Lost for a Solution to a Business Challenge? Try Mind Mapping. 

By Stephanie Schus, SCORE LA Certified Mentor

 

Mind Mapping is an easy and fun technique, proven to generate lots of ideas quickly. It can be applied to a wide range of challenges, such as naming a business or a brand, finding ways to reach more of your customers, developing seasonal promotions, etc.

Tony Buzan developed Mind Mapping in the early 1970s to help people take notes more effectively. He soon realized this versatile tool has many applications, from helping with writers’ block to organizing a project. Buzan understood people don’t think in a linear manner, but in associations. That is, one thought a person has will trigger lots of associated thoughts from that initial one. A Mind Map enables you to capture both the initial ideas as well as associated ideas.

This article offers an adaptation of Buzan’s concept you can use for brain storming whatever challenge you need to solve.

Successful Mind Mapping can be done individually as well as in a group. I tend to believe that for generating solutions, more heads are better than one, so this article outlines how to Mind Map in a group – preferably a group not larger than six people.

Just as a Brainstorming Session needs to have a designated facilitator, a Mind Mapping session also needs a person to lead. Generally, this person will not add their ideas to those of the others, but if the group is only 3 people, the facilitator may also want to contribute ideas.

It’s important to inform the participants exactly what will be the focus of the idea generation session. Adding some background information will also help put the focus in context and make the session more productive.

At the start of the session, the leader gives each participant a sheet of paper with an
oval drawn in the center. The topic the group will be working on is written inside the oval — e.g., Brand Name; New Income Sources; etc. Alternately, each person can draw the oval on a blank piece of paper and write in the topic themselves.

To get things going, a warm-up exercise is useful to show how the process works, particularly for participants who have not done a Mind Map before. Choose a whimsical topic, such as a wild animal or a flower or a celebrity and go through Steps 1 & 2 before tackling the primary focus for the session.

Step 1: For two minutes, each participant randomly writes around the center oval words and short phrases that come to mind when they think of the specific topic.
IMPORTANT: this step should be done without talking.
The goal is to capture each person’s top-of-mind associations.

There are obviously no right or wrong words and people shouldn’t hesitate to write down something even if they think it seems odd. The important thing is that each participant’s own thoughts regarding the topic are noted. They also shouldn’t be concerned if a word is written more than once on their sheet.

Step 2: After everyone has completed Step 1, all words and phrases on the individual mind maps get written on a collective mind map – a large version of the original blank Mind Map. The “compiler” asks each person to say out loud what s/he had written, writing each thought randomly on the larger Group Mind Map.

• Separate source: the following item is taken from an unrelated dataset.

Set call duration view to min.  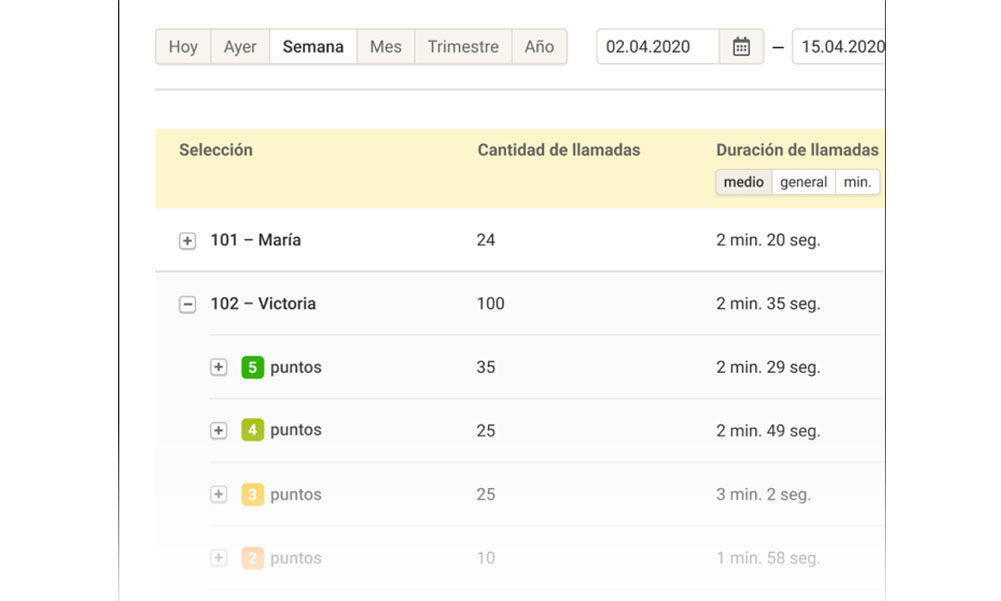coord(857,182)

If more than one participant has written down the same word or phrase, the leader adds check marks to indicate how many times it was written. These thoughts are especially useful, as they suggest the strongest associations and ideas people have for the topic.

Since this was simply a warm-up, you can stop here, allowing the group to see the shared and diverse associations generated so quickly.

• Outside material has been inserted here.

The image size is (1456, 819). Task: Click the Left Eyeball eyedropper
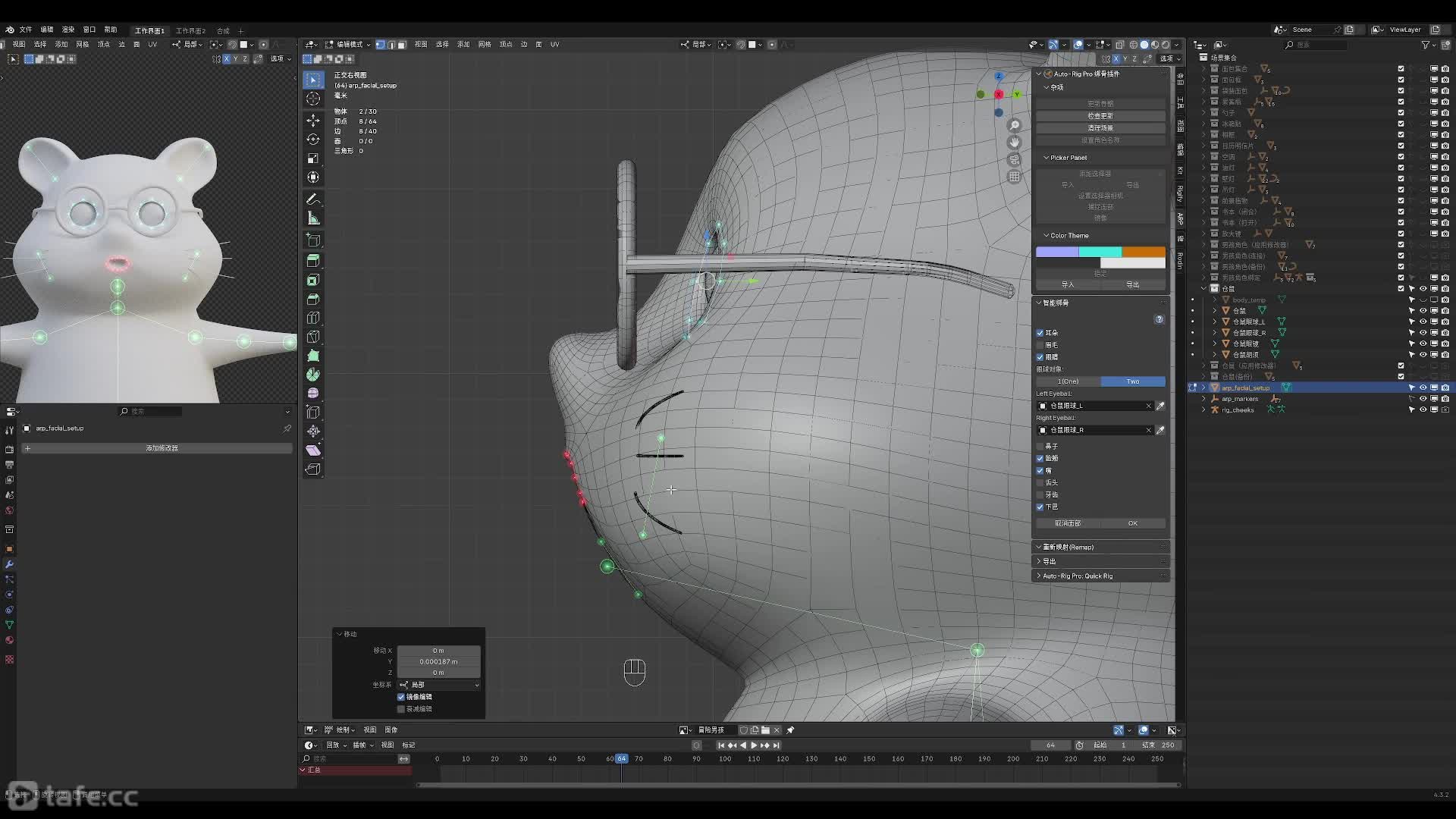tap(1160, 406)
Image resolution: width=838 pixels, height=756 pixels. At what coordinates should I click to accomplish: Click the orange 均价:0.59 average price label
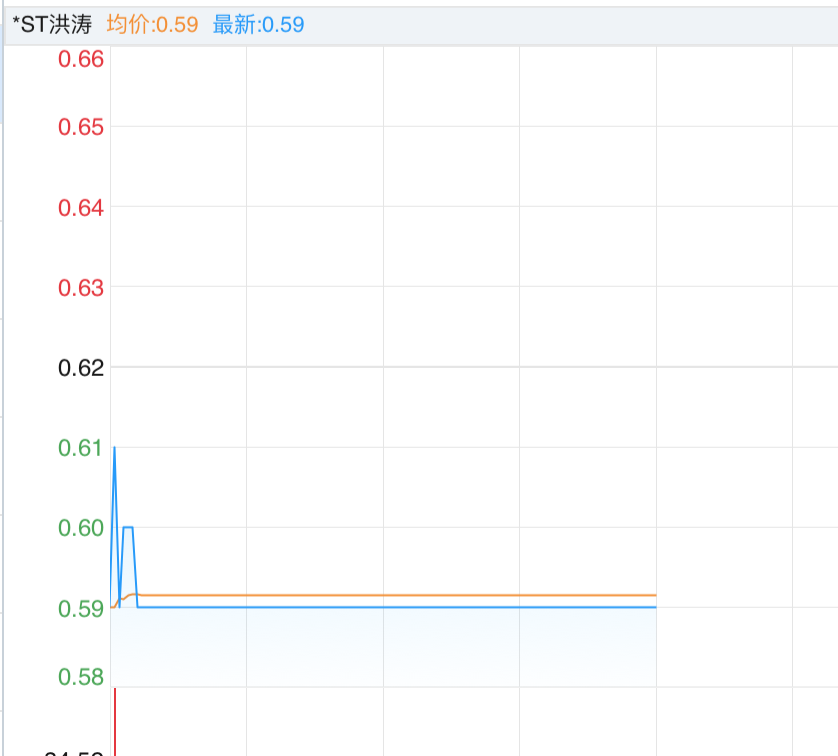click(152, 25)
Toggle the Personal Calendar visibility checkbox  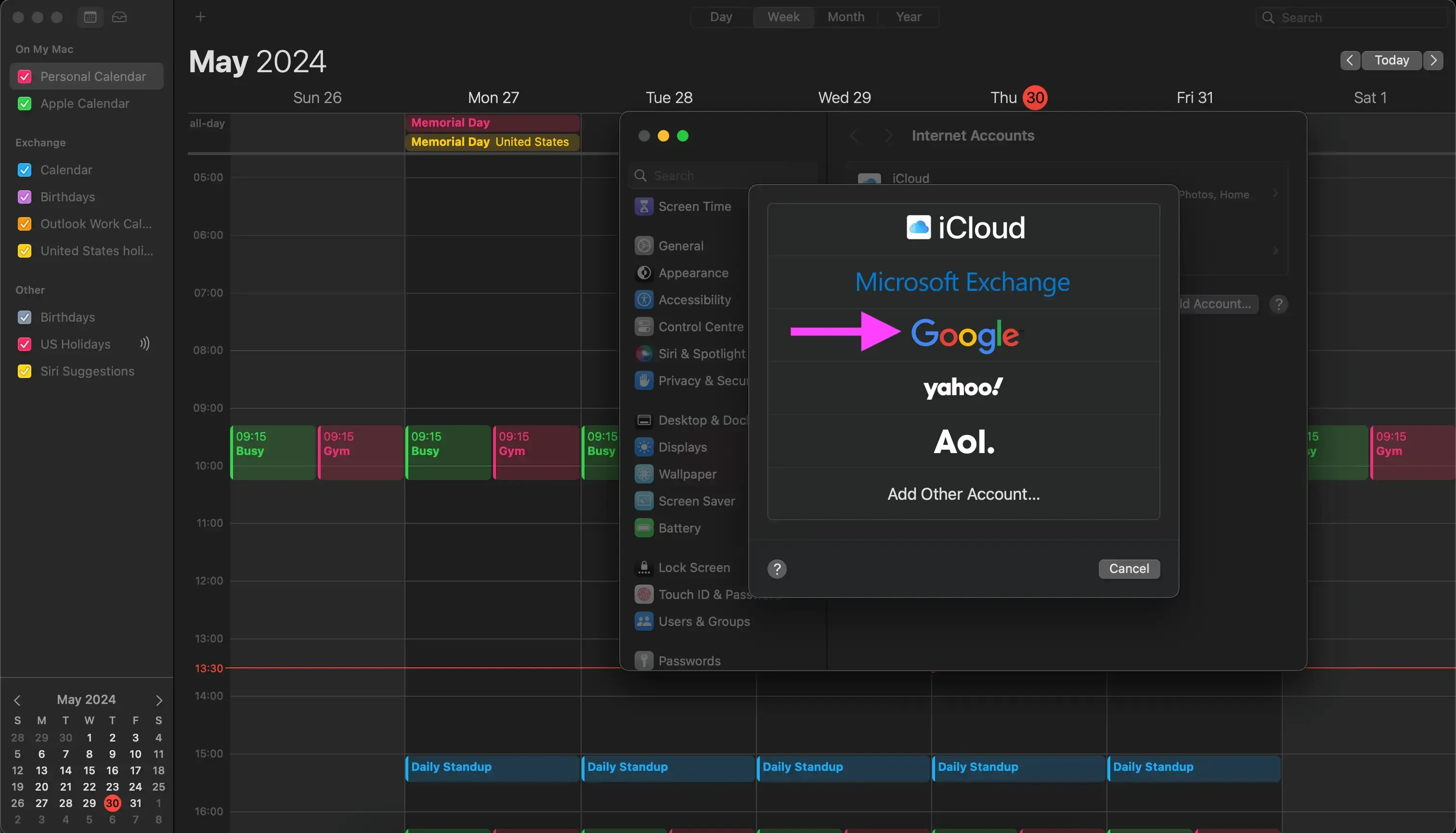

Attention can now turn to the primary challenge the group is to solve, making this the focus of the exercise by repeating Steps 1 and 2 as in the warm-up.

Upon completion of the Group Mind Map, consider eliciting opinions from group members. The person who convened the Mind Mapping session can then decide if this first go-round produced a satisfactory solution(s), perhaps by combining 2 or more of the ideas.

In most cases, however, it is advantageous to continue the Mind Mapping process with each of the most promising solutions. Doing a separate Mind Map for each one, often leads to an even better solution(s). This is because the initial Mind Map often elicits the most obvious responses. Making this a reiterative process tends to elevate everyone’s thinking. At this point, a favored solution(s) should have emerged. Even if it isn’t perfect, it should provide a direction to pursue.

With this Mind Mapping technique in your problem-solving bag of tricks, you will have a path to solving a wide variety of challenges, either business or personal.
See for yourself — take five minutes and try it today.